Most commonly, you’ll see slip leads used in grooming offices. They prevent the dog from moving off the table, guide the head, prevent biting, and allow the human more control over the dog. You may find yourself using them at the veterinarian’s office, or even at the pet store. It is policy, in places which allow dogs, to have the animal on a leash (no matter how well they are trained!). If you forget your leash, you may need to use it. Ask for assistance if and when this occurs.
Dog leads, collars, and harness extras for the shoppers guide
Reflective dog collars and dog leashes, for biking and running late at night with your dog
These reflective surfaces are great for dogs accompanying their owner on runs, walks, when visibility and lighting is limited or low. They also help when you have an awkward or unusual silhouette. Let me explain that last one.
Say, for example, you like to bike and have your dog run at your side.

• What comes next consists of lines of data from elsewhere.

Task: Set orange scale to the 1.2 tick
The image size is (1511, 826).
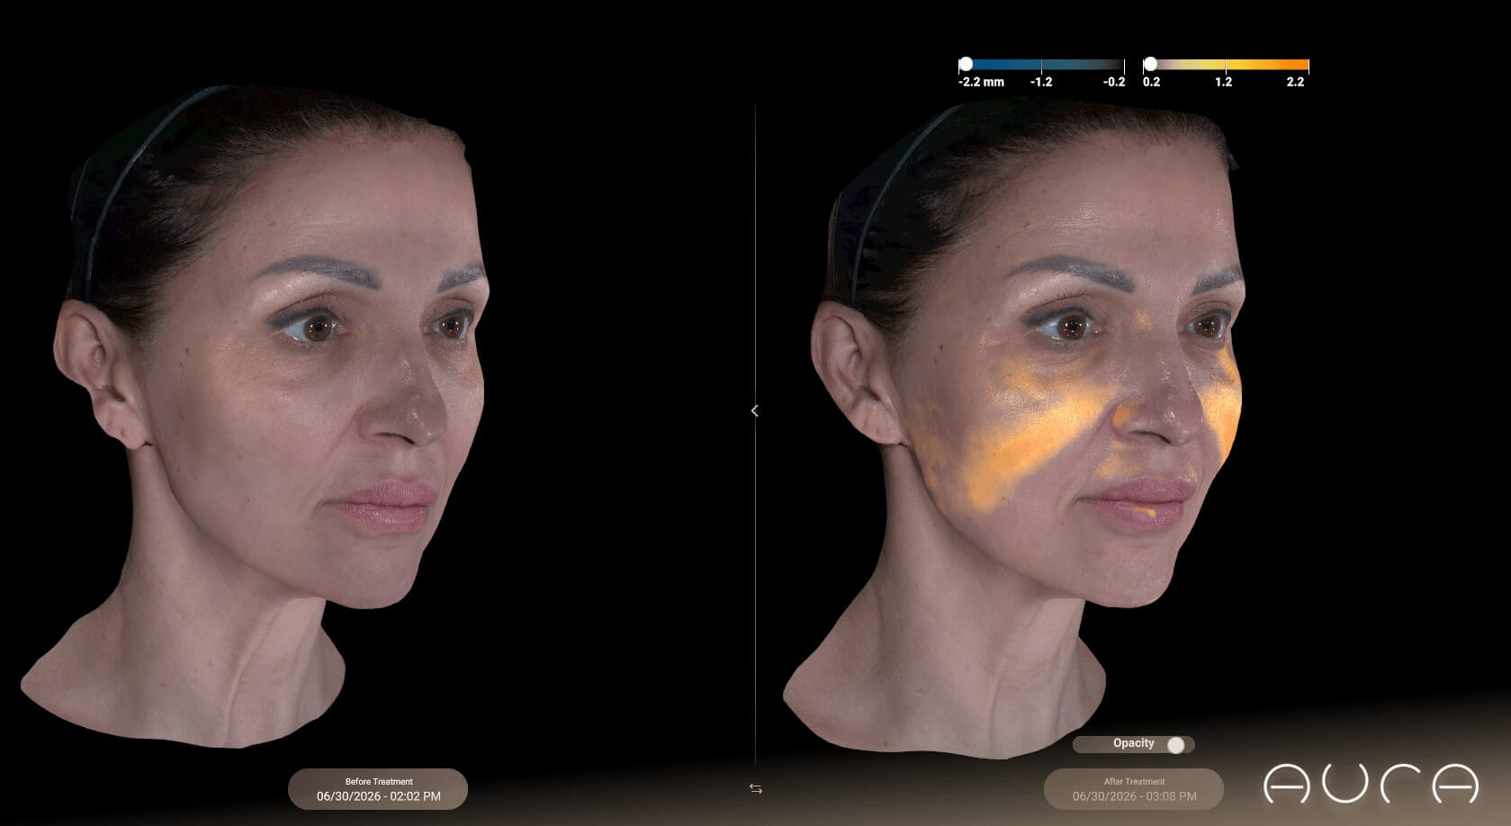Action: (1226, 66)
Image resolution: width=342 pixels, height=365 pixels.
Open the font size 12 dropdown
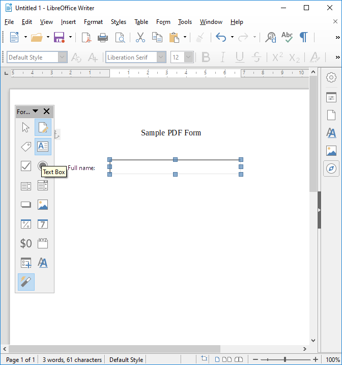coord(189,58)
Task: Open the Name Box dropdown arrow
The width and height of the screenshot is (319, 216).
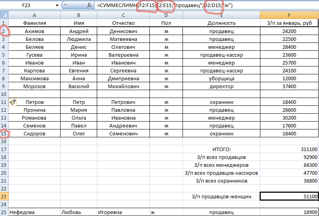Action: pos(57,6)
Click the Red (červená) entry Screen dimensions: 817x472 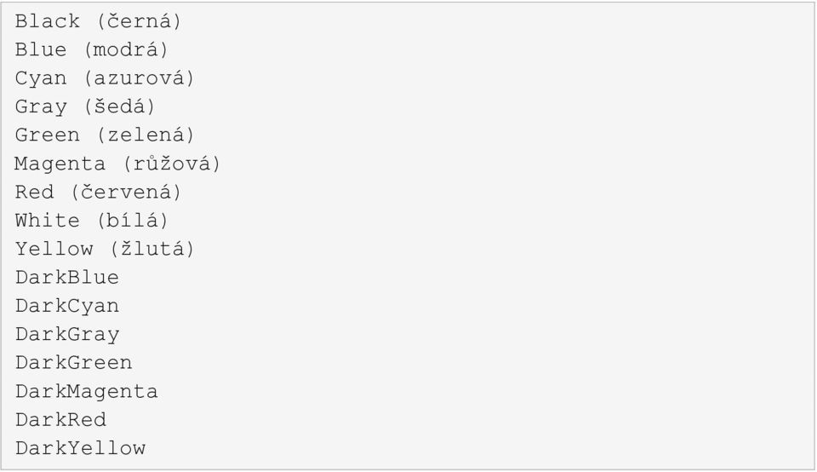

You’ll find leash attachments which extend from a bar protruding at the handlebars or a lower part of the frame. Now, most bicycles do not have this bar extension. This is an odd and rare shape for most people to see coming at them. Furthermore, assume the rest of the world knows zilch about dogs… how many people do you expect will assume you have a dog running, accompanied at your side? Very few is the answer. Get your dog a highly reflective collar and leash. You can even find reflective dog gloves, vests, wrist bands, etc. Just do some shopping and dig around. Last I saw of the color selection, you have orange and yellow reflectors. Safety is the big key here, not how cute the reflector looks. Got it?
Girly dog collars and leashes, the cute stuff, the decorative collars and matching leash and collar sets. Don’t forget your holiday gift sets…
There’s little to go on here. Check below for cute ideas on St. Patrick’s Day collars and leash set pairings, Easter colors… ohh, and the Christmas and Halloween dog collars and leashes… OMG, these are super cute. Now, I’ll see if I can find anything on Amazon to get an early start on fall holiday sets, but until then, grab some cute items for the approaching holidays.
I hope I’ve answered all of your basic questions and given you a good breakdown on what to expect when shopping for a dog collar, body harness, and/or lead. Until then, happy shopping and don’t forget, LetMeDogThisForYou!